Há uma coisa que me preocupa, e já o disse muitas vezes. Que, enquanto o vocabulário de uma área particular, de um campo profissional técnico, de um ambiente específico, na agricultura, por exemplo, ou na pecuária — enquanto esses vocabulários específicos possuem uma riqueza enorme, tudo o que um homem pode sentir por outra pessoa resume-se — em todas as línguas que conheço — a meia dúzia de palavras. Algumas positivas, como "amizade", "amor", "ternura", "simpatia", "carinho", e outras tantas negativas. Parece-me muito restrito. Eu tenho quatro filhos, já adultos, e os amo de quatro maneiras diferentes. Há uma variedade imensa do amor, e a língua não reflete essa variedade. É uma limitação esquisita. Talvez devida a uma certa desatenção pelos sentimentos, pelos conteúdos anímicos, em contraste com a refinada atenção dedicada às técnicas da agricultura, da medicina... E às mil maneiras de dar um chute numa bola!

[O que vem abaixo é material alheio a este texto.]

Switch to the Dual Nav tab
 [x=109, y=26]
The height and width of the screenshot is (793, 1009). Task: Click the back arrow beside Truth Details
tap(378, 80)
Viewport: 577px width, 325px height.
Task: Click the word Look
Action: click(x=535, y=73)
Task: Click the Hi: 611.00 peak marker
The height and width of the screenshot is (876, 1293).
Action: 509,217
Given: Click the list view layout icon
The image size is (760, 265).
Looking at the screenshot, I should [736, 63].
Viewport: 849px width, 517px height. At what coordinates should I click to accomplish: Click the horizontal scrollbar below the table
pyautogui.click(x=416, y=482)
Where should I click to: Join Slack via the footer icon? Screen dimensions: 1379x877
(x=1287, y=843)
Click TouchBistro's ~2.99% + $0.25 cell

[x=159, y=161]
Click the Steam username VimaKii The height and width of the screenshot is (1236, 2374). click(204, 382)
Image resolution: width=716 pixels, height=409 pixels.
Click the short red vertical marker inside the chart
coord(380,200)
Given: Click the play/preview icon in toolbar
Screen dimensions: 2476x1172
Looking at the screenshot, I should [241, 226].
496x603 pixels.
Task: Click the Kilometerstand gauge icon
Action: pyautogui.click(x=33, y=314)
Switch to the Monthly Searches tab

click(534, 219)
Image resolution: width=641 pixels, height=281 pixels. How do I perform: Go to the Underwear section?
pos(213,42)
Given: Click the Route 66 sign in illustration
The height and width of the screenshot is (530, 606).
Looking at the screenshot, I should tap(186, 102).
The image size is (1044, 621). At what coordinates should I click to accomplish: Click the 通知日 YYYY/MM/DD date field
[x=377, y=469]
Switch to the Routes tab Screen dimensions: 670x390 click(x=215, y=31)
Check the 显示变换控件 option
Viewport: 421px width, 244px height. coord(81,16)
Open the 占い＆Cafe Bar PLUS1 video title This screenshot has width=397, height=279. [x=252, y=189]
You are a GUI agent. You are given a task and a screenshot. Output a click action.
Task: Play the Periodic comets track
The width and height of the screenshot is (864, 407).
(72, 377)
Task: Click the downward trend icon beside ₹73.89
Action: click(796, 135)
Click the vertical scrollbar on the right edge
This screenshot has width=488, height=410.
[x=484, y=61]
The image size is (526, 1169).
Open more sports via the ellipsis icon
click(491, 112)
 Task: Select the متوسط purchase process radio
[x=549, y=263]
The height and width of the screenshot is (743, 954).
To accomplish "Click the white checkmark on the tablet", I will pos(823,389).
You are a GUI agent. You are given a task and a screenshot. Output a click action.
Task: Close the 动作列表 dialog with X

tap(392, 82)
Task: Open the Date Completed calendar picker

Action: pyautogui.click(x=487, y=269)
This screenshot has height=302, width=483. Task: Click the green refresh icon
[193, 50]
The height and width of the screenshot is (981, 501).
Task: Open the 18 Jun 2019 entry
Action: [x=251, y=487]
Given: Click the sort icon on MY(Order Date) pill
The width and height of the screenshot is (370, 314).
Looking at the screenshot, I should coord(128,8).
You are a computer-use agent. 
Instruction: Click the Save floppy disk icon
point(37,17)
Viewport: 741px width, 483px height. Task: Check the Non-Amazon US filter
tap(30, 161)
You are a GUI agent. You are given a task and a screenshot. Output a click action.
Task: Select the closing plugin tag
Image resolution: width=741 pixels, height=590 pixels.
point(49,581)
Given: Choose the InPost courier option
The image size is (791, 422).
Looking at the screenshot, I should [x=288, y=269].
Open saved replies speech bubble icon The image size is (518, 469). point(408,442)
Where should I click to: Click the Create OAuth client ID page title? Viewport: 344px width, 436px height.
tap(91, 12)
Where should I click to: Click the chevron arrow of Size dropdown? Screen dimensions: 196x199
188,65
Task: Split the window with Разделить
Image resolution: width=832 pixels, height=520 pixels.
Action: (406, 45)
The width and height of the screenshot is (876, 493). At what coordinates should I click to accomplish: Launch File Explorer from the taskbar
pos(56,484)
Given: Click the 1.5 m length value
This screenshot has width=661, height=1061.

E isso porque há um interesse especial. Muitas pessoas gostam de futebol e precisam distinguir os diferentes matizes dessa atividade. E, em contraste, o que uma pessoa sente por outra — e é algo mais difícil, sem dúvida — não desperta tanto interesse. Eu fico muito perplexo com este fato.



Nelson Rodrigues definitivamente me escandaliza, mas apenas adianto que tenho aprendido muito com ele ultimamente. Com ele e com os óculos de uma personagem tão querida, que aliás, nem é pesonagem dele. Mas comentarei isso outro dia.

abraços fraternos!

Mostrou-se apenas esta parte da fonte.